## Sayfa metni
┄┄┄┄┄┄┄┄┄┄

Dış borçlanmanın ve yüksek düzeyde borç içerisinde olmanın diğer bir dezavantajı da ülkemizin dış politika başta olmak üzere farklı alanlarda sözü geçen bir ülke olma şansını kaybetmesidir. Borcu borçla kapatmaya, hatta borç faizini borçla kapatmaya çalışırsanız bütçeniz devamlı açık verirse, yarım trilyon dolarlık bir dış borca ulaşmışsanız o zaman kredi peşinde, swap anlaşması peşinde koşan ülke olursunuz. Böyle olunca da dış politika da müzakere masasında sözünüzü geçirmeniz mümkün olmaz. Bu bütçede en yüksek harcama kaleminin faiz ödemeleri olduğunu görüyoruz. 1,25 trilyon lira devlet faize kaynak aktaracak. 2,65 trilyon lira borç alınacağı ifade edilmişti. Yani alınacak borcun yarısı faiz ödemelerine gidecek. Faiz ödemeleri bir önceki senenin bütçesine göre bu sene yüzde 94 oranında artıyor.

┄┄┄┄┄┄┄┄┄┄

## Gösterilen bilgiler

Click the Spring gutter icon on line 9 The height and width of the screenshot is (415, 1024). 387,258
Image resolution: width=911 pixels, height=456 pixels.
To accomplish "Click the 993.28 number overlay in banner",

┄┄┄┄┄┄┄┄┄┄

## Alıştırma görevi
Dış borçlanmayı konu alan metinde "Dış borçlanmanın ve" ifadesiyle başlayıp "94 oranında artıyor." ifadesiyle biten bölümü hiçbir değişiklik yapmadan yazın.

## Cevap
Dış borçlanmanın ve yüksek düzeyde borç içerisinde olmanın diğer bir dezavantajı da ülkemizin dış politika başta olmak üzere farklı alanlarda sözü geçen bir ülke olma şansını kaybetmesidir. Borcu borçla kapatmaya, hatta borç faizini borçla kapatmaya çalışırsanız bütçeniz devamlı açık verirse, yarım trilyon dolarlık bir dış borca ulaşmışsanız o zaman kredi peşinde, swap anlaşması peşinde koşan ülke olursunuz. Böyle olunca da dış politika da müzakere masasında sözünüzü geçirmeniz mümkün olmaz. Bu bütçede en yüksek harcama kaleminin faiz ödemeleri olduğunu görüyoruz. 1,25 trilyon lira devlet faize kaynak aktaracak. 2,65 trilyon lira borç alınacağı ifade edilmişti. Yani alınacak borcun yarısı faiz ödemelerine gidecek. Faiz ödemeleri bir önceki senenin bütçesine göre bu sene yüzde 94 oranında artıyor.